The answer should be each line from the entries below that has the word "Ogling" in it.

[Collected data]
★ ★ ★
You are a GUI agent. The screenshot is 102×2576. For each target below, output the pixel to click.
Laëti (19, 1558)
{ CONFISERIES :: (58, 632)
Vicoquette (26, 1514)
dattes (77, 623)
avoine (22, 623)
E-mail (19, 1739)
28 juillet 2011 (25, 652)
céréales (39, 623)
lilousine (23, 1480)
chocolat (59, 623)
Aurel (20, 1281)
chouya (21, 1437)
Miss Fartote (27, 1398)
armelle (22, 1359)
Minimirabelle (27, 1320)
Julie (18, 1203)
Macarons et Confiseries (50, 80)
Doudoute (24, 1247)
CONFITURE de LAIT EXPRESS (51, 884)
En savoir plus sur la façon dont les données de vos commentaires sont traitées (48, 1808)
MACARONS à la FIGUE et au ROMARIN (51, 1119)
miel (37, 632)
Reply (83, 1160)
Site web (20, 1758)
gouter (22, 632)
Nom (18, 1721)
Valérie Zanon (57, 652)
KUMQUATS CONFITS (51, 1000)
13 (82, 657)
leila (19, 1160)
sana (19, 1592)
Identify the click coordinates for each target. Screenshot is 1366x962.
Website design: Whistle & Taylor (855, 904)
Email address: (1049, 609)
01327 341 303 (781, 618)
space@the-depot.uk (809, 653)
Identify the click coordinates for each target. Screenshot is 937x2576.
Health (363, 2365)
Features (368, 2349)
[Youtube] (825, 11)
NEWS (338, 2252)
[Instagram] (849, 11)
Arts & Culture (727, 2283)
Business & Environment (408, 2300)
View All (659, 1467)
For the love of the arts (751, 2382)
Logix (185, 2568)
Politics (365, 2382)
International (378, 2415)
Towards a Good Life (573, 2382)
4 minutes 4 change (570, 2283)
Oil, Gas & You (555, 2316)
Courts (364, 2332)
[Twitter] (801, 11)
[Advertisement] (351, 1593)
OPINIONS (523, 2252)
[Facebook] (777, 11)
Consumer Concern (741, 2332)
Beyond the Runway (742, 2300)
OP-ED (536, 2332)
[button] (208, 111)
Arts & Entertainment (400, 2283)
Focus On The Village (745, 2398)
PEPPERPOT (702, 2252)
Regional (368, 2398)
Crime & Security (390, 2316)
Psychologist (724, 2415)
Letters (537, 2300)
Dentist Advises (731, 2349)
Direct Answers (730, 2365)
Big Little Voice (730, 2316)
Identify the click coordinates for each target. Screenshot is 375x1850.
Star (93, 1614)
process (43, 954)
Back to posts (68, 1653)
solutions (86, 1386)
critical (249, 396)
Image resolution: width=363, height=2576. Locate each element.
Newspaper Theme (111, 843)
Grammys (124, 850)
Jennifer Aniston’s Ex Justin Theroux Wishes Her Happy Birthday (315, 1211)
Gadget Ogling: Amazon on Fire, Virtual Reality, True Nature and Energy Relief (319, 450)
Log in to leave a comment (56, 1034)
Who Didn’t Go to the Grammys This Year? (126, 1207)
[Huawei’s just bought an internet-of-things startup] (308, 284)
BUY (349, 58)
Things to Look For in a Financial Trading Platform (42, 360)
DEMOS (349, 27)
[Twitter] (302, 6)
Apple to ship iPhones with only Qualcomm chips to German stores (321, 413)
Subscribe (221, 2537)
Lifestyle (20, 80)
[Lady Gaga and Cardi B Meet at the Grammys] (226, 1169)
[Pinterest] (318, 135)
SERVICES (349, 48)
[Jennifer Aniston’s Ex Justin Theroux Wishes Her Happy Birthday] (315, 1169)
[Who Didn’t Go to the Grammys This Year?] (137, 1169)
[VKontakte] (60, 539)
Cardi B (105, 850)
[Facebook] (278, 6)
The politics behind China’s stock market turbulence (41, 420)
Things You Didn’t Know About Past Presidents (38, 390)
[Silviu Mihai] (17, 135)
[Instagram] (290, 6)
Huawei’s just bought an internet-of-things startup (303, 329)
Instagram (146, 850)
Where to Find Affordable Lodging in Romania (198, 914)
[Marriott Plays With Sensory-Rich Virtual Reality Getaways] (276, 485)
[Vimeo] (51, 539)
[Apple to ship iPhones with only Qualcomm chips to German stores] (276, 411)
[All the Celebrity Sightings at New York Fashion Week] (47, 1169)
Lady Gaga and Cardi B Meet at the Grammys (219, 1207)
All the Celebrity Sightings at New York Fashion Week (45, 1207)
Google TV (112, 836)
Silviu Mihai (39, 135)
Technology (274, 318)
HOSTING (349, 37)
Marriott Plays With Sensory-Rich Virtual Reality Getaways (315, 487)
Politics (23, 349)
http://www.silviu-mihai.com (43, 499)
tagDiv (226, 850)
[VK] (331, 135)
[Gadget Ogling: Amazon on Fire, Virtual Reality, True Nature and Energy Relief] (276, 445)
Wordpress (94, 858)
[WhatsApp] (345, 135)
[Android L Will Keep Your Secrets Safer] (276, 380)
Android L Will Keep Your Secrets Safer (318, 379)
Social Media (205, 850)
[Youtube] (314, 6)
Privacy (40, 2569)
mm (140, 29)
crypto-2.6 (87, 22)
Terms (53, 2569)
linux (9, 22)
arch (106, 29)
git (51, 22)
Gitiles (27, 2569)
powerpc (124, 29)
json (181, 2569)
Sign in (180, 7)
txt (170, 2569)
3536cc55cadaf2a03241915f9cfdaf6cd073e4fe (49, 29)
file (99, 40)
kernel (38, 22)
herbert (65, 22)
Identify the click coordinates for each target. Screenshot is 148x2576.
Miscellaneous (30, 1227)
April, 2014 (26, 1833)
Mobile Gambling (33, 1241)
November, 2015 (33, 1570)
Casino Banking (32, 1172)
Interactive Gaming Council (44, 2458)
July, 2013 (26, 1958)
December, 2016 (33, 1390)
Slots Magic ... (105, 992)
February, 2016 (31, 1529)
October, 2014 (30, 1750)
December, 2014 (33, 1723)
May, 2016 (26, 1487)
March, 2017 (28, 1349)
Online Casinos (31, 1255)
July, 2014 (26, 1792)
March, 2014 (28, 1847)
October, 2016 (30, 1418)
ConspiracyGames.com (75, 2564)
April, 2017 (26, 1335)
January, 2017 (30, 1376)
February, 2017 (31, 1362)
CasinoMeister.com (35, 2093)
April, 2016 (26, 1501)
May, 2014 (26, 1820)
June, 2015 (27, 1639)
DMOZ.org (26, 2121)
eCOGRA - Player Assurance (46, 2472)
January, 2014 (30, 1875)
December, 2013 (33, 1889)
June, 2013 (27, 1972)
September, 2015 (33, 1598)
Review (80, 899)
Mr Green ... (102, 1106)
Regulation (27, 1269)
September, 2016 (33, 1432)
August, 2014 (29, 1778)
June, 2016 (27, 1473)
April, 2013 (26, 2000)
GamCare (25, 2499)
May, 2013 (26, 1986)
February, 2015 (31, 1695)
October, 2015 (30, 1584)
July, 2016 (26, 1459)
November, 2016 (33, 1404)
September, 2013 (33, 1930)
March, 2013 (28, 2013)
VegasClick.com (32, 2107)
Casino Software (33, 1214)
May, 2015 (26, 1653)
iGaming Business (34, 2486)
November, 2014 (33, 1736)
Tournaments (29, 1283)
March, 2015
★ ★ ★
RESPONSE TO THIS TASK
Gadget Ogling: Amazon on Fire, Virtual Reality, True Nature and Energy Relief (319, 450)
[Gadget Ogling: Amazon on Fire, Virtual Reality, True Nature and Energy Relief] (276, 445)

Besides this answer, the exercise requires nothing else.